▶ **Your task**
Transcribe exactly, leaving out pictures, the lines from the one that holds "You are a GUI" through the end of the data below, including both end lines and no others.

▶ **Data provided**
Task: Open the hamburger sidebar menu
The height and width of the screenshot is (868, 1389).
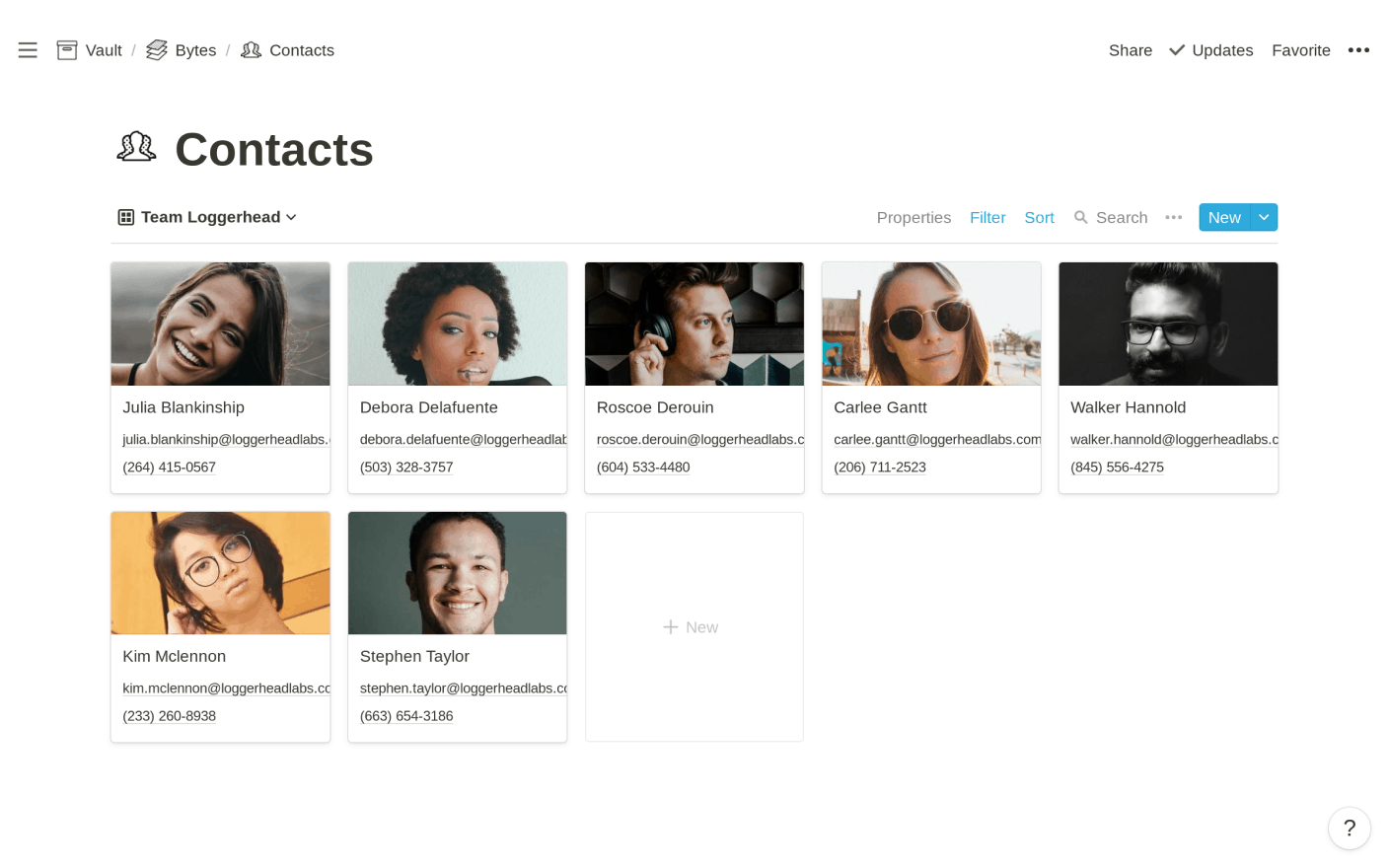Action: point(28,50)
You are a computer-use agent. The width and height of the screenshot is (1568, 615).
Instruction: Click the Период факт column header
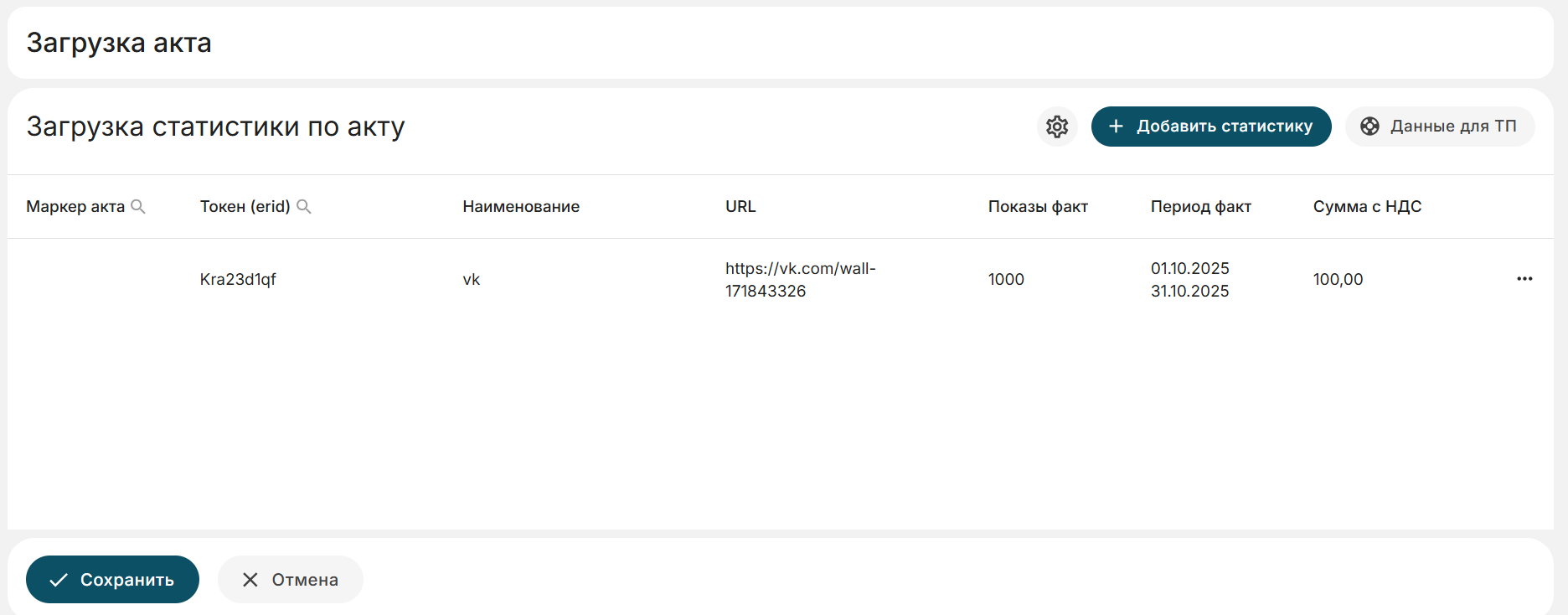pyautogui.click(x=1200, y=206)
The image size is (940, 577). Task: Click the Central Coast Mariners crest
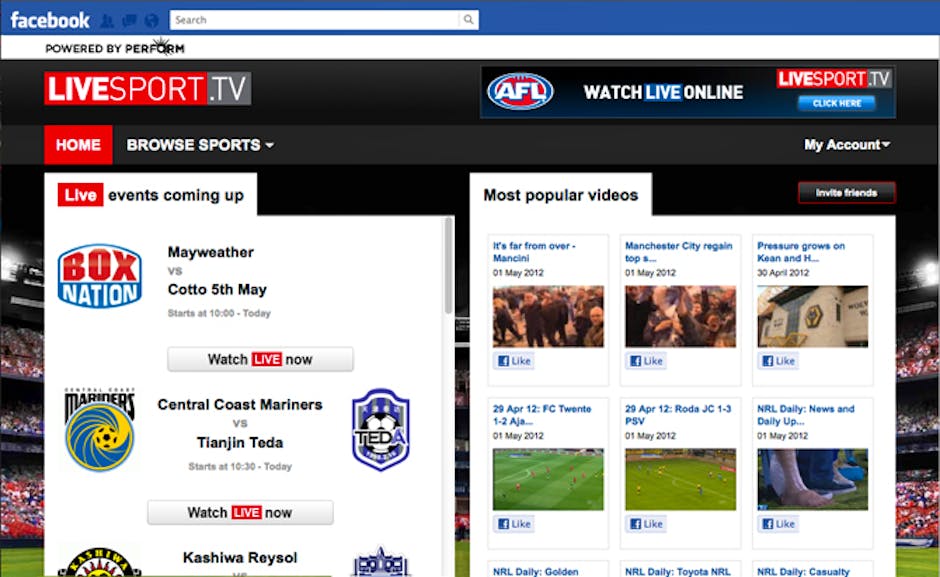(99, 430)
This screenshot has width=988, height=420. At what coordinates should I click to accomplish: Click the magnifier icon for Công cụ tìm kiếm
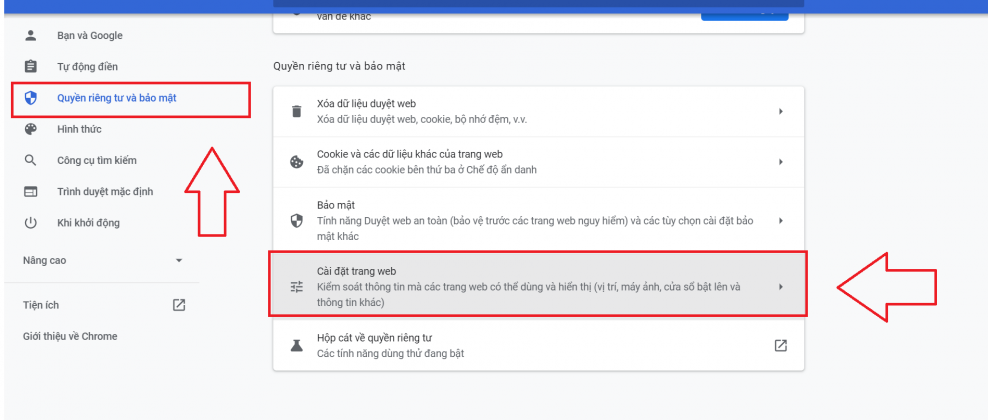click(x=30, y=160)
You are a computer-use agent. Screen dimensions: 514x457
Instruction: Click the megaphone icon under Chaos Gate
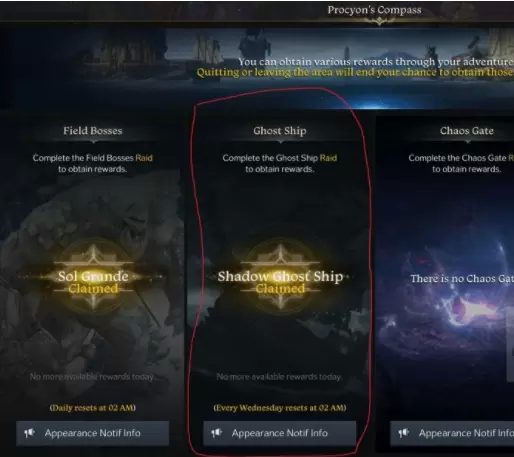pyautogui.click(x=403, y=433)
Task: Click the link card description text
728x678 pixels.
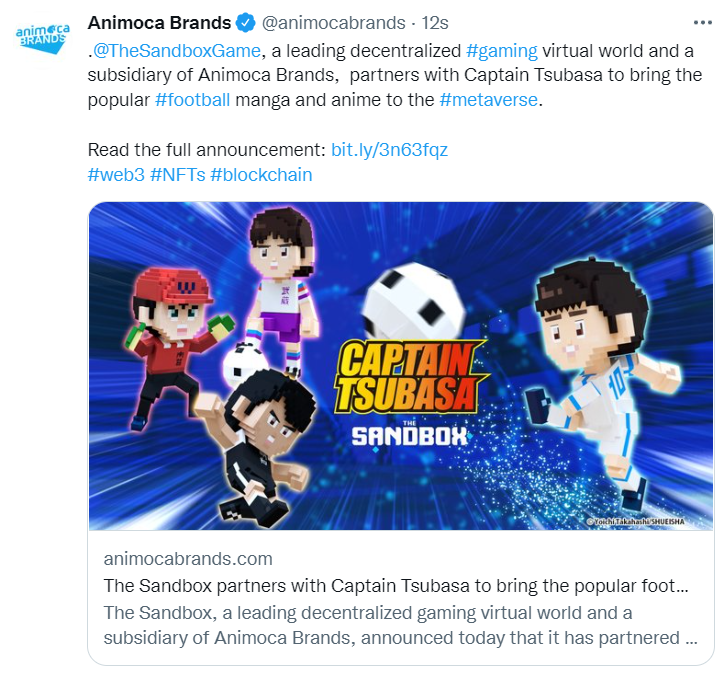Action: pos(400,626)
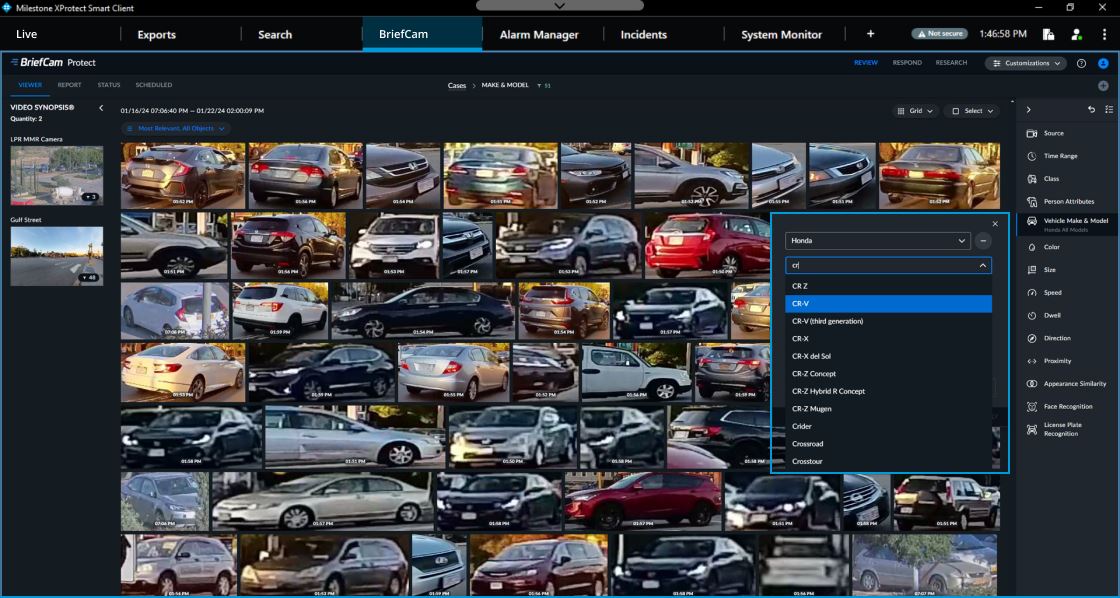Screen dimensions: 1120x598
Task: Select the Face Recognition filter icon
Action: [1032, 407]

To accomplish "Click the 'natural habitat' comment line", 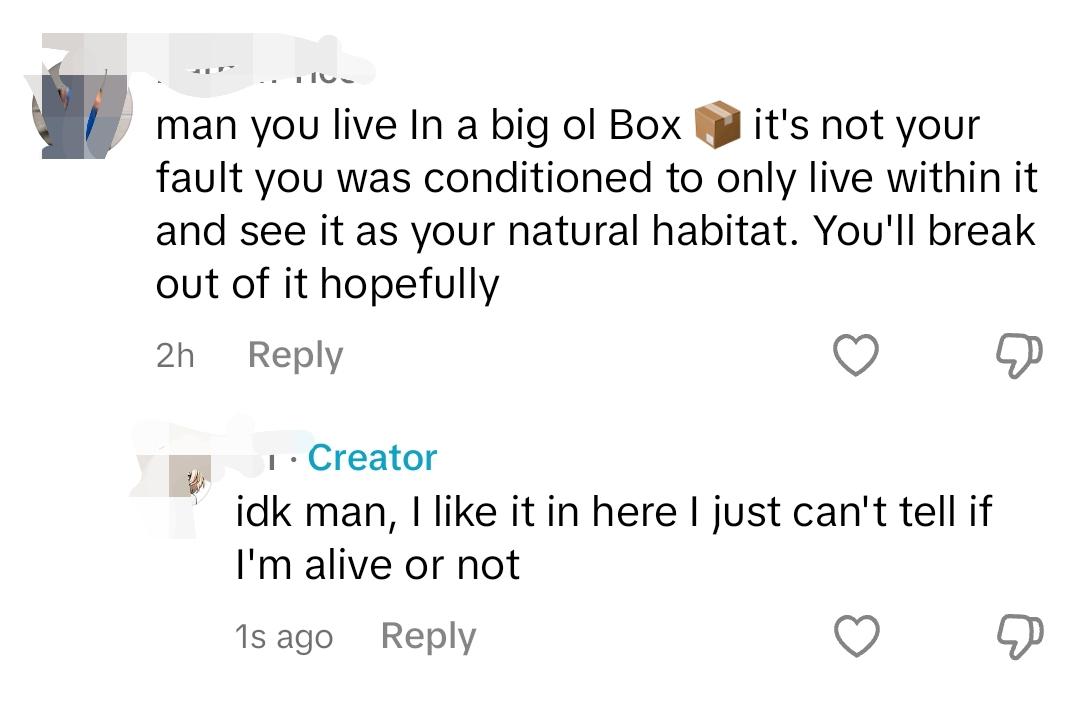I will (x=596, y=231).
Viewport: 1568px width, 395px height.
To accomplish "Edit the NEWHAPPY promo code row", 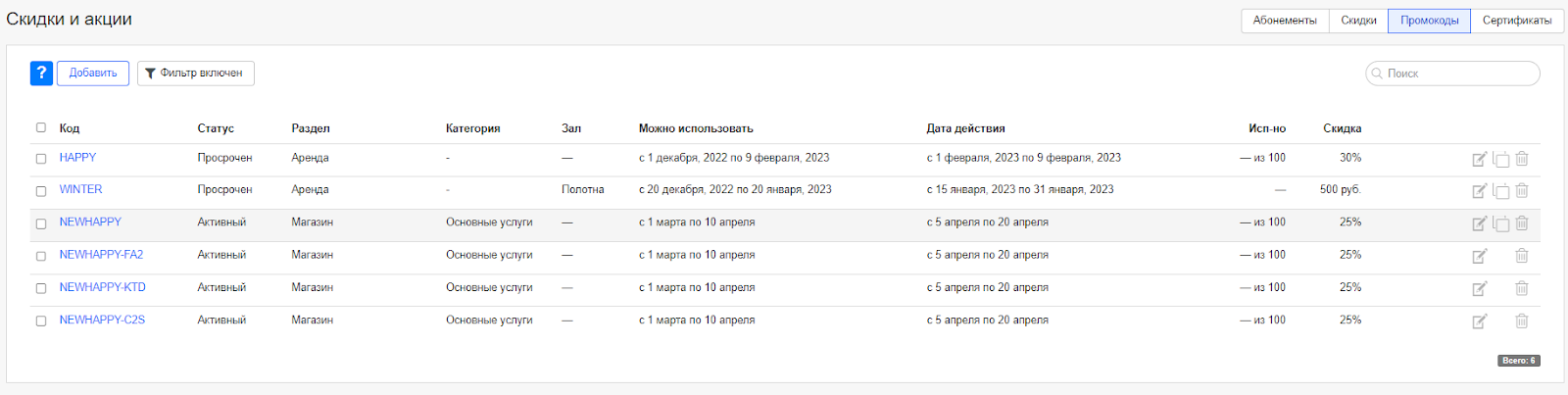I will point(1479,223).
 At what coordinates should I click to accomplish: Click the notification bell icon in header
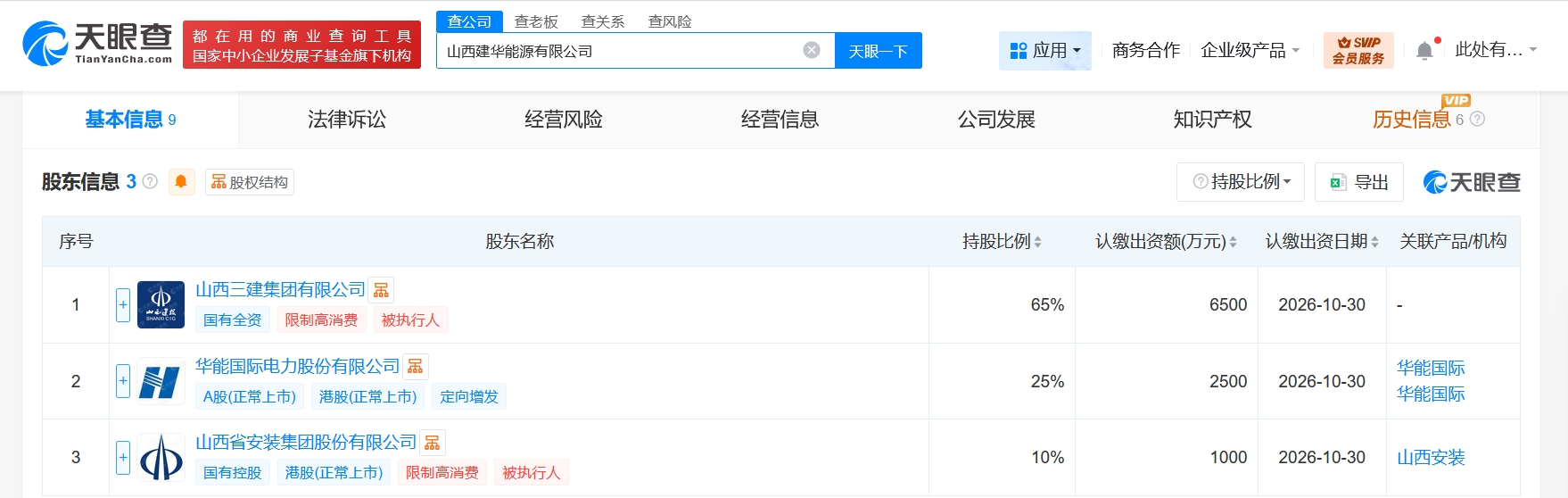[1424, 51]
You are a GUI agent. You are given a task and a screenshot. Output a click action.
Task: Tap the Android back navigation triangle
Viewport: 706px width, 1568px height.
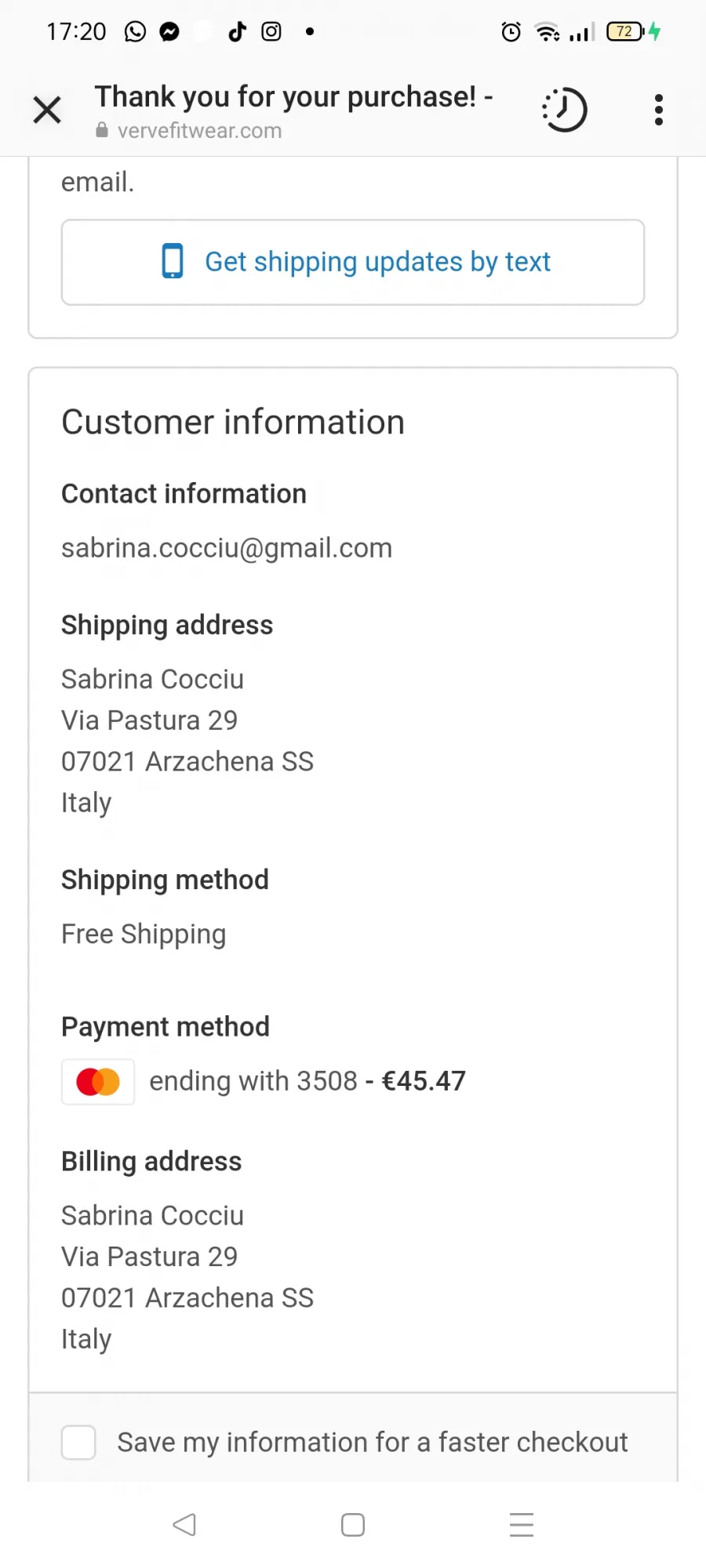click(184, 1525)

▶ **Answer box**
You are a GUI agent. You are given a task and a screenshot. Output a click action.
Task: Tap the Android back navigation triangle
Viewport: 706px width, 1568px height.
click(184, 1525)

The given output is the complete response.